History of Data Models and Databases

Evolution of Database

Data modeling and databases evolved together, and their history dates back to the 1960’s.

The database evolution happened in five “waves”:

The first wave consisted of network, hierarchical, inverted list, and (in the 1990’s) object-oriented DBMSs; it took place from roughly 1960 to 1999.
The relational wave introduced all of the SQL products (and a few non-SQL) around 1990 and began to lose users around 2008.
The decision support wave introduced Online Analytical Processing (OLAP) and specialized DBMSs around 1990, and is still in full force today.
The graph wave began with The Semantic Web stack from the Worldwide Web Consortium in 1999, with property graphs appearing around 2008
The NoSQL wave includes big data and much more; it began in 2008.

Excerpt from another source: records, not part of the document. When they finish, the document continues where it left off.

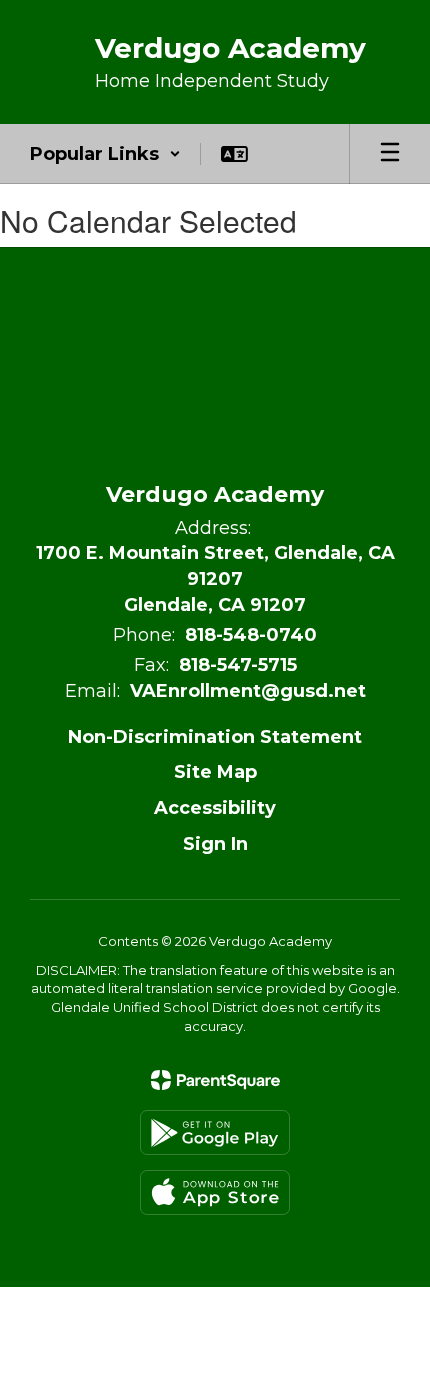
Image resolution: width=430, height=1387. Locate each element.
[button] (105, 154)
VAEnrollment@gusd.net (248, 691)
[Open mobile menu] (390, 154)
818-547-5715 (238, 665)
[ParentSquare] (215, 1080)
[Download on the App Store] (215, 1192)
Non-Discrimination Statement (215, 737)
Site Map (215, 772)
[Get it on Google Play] (215, 1132)
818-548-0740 (251, 635)
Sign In (215, 844)
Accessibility (215, 808)
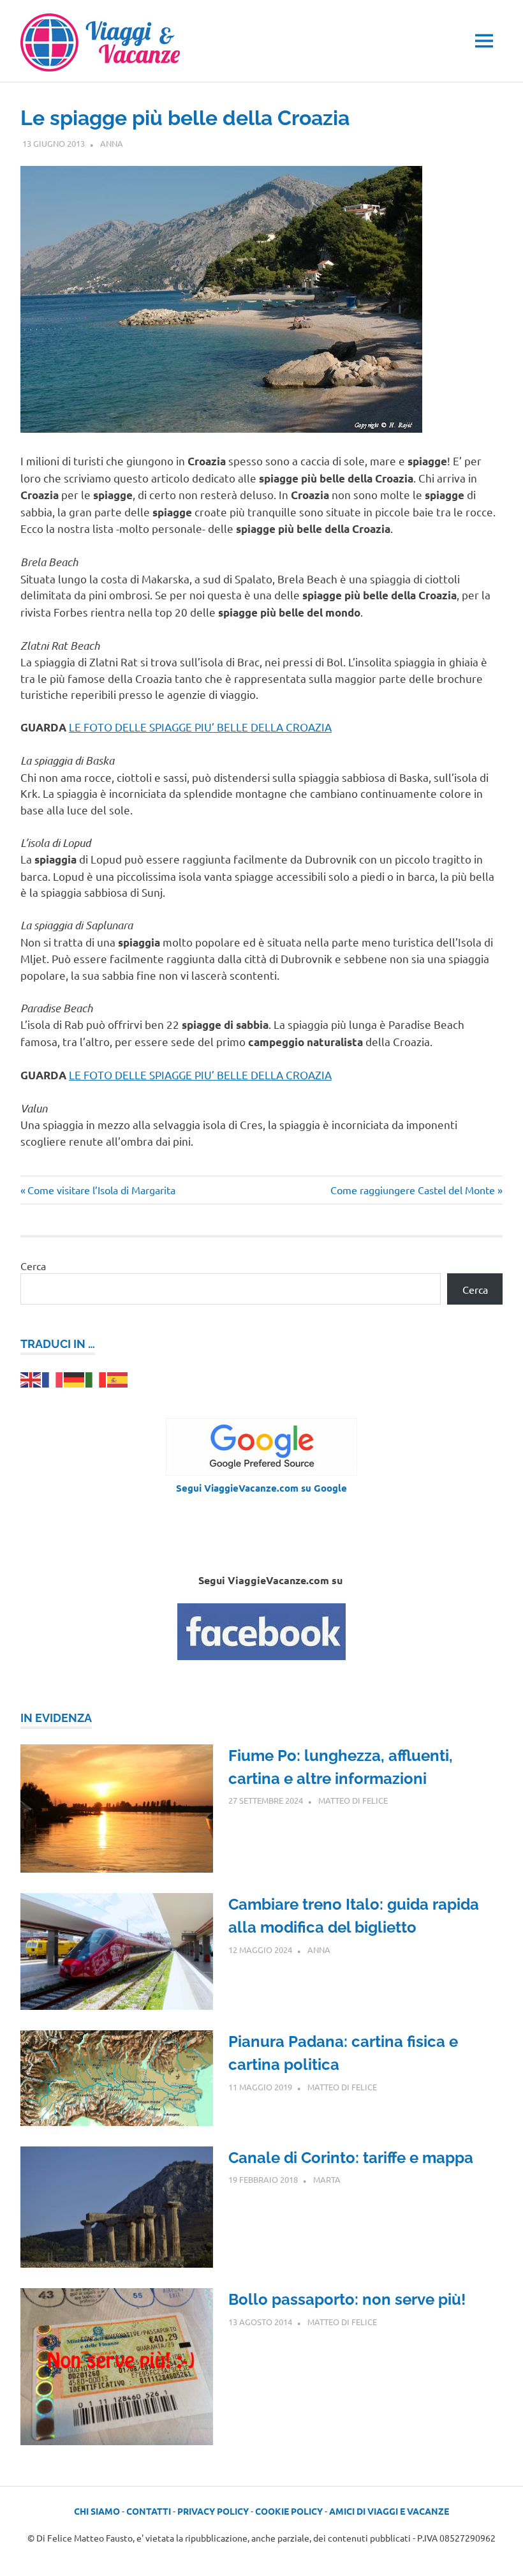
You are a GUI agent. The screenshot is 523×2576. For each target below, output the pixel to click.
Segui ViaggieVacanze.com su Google (261, 1487)
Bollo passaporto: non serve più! (347, 2299)
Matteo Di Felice (353, 1800)
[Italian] (96, 1378)
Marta (327, 2179)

Evolution of Data Modeling

If we summarize the data model progress in terms of the Turing Awards related to data modeling, we get this picture:

1973: Charles Bachman with “The Programmer as Navigator”
1981: E. F. (Ted) Codd with “Relational Database: A Practical Foundation for Productivity”
2001: Ole-Johan Dahl and Kristen Nygaard for ideas fundamental to the emergence of object-oriented programming
2014: Michael Stonebraker with “The Land Sharkx are on the Squawk Box.”

In hindsight, it is observed that data modeling was invented “on the fly.” The results were diverse and sometimes counter-productive to one another. Now, however, pragmatism has come to the rescue; there seems to be a great opportunity to solidify the best methods of modeling data.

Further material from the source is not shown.